Workaround: A software workaround to both situations is to mark all pages which contain the inner level stacks as user readable. This prevents either the first or second situation from occurring. The segmentation system can be used to prevent user access to the linear addresses containing the inner-level stacks.

A workaround if not using the HOLD input is merely to keep the inner-level stacks aligned.
A Hardware workaround if using the HOLD input but not using the software workaround above is the following: Since the problem occurs during the first cycle after a locked cycle to read the CS descriptor, a hardware workaround is to prevent a HOLD request from hitting the processor during bus cycle following a LOCKed cycle. This can be accomplished with a latch that delays the LOCK* signal through a flip-flop clocked by READY* to gate a HOLD request going into the chip.

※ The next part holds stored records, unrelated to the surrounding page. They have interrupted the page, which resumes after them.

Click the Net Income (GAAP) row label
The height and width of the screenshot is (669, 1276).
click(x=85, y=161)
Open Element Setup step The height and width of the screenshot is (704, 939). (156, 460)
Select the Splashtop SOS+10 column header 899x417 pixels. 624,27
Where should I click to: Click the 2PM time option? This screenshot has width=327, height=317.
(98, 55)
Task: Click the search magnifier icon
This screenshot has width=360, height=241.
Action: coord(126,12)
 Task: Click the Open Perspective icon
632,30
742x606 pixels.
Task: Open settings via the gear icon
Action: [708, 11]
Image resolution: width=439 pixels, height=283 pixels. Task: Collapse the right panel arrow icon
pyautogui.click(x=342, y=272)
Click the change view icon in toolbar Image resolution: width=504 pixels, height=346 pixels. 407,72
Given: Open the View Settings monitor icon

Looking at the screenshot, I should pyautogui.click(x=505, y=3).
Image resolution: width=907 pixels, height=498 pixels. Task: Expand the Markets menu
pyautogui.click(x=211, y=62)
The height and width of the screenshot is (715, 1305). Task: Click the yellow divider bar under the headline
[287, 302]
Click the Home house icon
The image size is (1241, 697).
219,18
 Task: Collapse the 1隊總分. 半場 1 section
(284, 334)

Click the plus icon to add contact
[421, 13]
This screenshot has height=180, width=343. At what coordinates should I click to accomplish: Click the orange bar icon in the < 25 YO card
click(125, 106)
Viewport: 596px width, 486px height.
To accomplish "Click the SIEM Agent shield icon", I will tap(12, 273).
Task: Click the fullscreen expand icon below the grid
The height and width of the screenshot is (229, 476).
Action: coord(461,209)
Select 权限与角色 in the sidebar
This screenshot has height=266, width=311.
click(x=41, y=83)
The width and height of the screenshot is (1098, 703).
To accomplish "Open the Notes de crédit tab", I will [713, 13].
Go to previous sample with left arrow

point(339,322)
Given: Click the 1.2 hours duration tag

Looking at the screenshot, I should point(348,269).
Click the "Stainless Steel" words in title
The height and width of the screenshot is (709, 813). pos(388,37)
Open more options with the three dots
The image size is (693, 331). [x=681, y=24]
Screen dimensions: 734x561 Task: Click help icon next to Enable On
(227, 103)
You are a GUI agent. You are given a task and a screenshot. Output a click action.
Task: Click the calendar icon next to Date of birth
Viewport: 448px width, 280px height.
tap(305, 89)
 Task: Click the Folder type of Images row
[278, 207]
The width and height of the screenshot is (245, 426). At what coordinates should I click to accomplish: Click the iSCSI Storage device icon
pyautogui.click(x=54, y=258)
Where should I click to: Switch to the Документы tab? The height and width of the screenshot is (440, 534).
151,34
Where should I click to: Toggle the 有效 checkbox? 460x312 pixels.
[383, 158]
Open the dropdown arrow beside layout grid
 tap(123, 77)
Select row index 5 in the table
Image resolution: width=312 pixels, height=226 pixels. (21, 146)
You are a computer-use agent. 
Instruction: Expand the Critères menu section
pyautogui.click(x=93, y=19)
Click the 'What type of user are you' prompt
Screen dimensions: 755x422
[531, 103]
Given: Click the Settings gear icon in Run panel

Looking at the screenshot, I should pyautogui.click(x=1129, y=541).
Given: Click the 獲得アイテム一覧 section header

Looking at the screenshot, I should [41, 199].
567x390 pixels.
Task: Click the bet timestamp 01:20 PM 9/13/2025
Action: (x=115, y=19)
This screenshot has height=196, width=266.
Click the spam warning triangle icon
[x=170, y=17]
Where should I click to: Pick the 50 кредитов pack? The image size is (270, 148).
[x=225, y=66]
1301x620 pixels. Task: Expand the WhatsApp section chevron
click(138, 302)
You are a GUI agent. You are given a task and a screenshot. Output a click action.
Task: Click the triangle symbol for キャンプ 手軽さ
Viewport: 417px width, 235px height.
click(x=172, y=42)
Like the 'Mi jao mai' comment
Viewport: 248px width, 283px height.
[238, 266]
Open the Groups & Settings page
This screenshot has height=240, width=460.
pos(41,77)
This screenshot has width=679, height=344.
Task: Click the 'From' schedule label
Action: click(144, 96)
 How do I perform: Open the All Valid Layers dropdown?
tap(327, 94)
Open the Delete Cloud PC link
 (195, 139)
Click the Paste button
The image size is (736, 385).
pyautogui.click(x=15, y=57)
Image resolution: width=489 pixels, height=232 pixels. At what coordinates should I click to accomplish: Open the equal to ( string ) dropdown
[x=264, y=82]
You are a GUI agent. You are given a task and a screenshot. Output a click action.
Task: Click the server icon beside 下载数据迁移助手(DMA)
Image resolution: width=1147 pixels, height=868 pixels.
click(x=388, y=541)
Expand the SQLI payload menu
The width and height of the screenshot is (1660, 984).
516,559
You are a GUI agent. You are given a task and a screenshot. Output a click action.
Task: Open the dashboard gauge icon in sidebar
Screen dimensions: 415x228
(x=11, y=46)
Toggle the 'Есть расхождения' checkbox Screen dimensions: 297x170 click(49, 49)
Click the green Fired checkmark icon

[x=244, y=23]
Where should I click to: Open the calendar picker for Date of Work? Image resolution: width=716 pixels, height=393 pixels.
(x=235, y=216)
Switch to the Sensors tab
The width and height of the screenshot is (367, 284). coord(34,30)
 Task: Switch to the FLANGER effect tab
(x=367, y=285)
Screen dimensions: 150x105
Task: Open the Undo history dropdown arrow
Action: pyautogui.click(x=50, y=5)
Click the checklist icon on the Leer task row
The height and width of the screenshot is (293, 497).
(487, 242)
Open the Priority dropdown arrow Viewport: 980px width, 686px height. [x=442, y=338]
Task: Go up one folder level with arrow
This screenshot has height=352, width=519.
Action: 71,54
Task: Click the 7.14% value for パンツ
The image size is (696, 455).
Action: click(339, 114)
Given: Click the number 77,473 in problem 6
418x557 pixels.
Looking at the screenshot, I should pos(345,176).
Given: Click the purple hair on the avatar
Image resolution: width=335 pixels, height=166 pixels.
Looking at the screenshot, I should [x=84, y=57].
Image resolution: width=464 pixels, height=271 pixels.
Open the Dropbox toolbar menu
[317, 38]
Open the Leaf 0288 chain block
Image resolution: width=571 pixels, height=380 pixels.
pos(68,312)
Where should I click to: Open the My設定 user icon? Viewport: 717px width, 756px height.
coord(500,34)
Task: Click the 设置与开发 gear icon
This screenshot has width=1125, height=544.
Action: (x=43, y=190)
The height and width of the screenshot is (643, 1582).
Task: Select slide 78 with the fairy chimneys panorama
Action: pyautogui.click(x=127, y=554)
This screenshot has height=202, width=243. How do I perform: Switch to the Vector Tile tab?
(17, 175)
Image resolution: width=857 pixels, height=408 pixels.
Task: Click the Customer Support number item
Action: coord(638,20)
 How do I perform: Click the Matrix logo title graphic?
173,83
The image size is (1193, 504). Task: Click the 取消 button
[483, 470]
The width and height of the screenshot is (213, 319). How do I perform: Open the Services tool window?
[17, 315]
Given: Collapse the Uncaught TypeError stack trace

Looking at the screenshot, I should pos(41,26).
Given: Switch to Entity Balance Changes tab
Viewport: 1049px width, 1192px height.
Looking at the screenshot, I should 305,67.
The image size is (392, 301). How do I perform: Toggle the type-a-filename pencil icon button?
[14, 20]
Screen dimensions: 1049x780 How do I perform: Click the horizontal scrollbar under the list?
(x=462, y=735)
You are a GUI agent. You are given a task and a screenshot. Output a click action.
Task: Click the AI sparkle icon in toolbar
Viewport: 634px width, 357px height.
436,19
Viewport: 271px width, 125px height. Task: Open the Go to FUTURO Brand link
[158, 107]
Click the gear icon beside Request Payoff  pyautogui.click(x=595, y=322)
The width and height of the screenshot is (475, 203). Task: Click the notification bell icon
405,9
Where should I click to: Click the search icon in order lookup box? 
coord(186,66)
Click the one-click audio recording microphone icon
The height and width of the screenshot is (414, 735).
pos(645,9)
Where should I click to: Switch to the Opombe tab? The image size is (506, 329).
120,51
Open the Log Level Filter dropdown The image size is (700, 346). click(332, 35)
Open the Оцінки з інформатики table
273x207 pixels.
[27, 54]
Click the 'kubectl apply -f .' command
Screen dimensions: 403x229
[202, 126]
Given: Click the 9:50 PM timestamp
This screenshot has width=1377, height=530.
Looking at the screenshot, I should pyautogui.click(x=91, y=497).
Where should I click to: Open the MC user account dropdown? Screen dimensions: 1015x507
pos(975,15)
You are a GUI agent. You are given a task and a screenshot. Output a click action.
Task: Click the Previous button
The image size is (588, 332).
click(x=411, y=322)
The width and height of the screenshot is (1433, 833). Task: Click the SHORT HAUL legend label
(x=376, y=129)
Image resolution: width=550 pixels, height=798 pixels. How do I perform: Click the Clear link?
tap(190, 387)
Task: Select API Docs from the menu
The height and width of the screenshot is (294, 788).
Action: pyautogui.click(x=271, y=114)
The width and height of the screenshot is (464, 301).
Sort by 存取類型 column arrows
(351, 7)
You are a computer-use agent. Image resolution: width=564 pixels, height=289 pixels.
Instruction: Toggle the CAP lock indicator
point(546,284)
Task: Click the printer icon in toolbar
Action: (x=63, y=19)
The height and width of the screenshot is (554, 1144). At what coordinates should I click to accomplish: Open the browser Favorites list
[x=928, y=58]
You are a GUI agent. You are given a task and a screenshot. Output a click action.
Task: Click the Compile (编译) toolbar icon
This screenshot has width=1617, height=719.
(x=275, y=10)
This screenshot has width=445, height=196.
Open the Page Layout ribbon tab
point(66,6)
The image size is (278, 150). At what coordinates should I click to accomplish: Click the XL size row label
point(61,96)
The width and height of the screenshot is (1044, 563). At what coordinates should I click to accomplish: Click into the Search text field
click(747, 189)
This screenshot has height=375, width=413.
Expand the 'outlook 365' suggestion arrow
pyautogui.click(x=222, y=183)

This will prevent a hold request from getting to the 80386 until after the completion of the first cycle after a LOCKed cycle. For the hardware workaround to be sufficient, all stacks must be properly aligned, and BS16* must be tied inactive.

14. Protected Mode LSL Instruction Should not be Followed by PUSH/POP

Problem: This item pertains only to Protected Mode. If the Protected Mode LSL instruction (Load Segment Limit instruction, executable only in Protected Mode) is immediately followed by certain instructions that perform a stack operation, such as PUSH or POP (see exact list below), the value of the (E)SP register may be incorrect after the stack operation. Note that stack operations resulting from interrupts or exceptions following LSL do update (E)SP correctly.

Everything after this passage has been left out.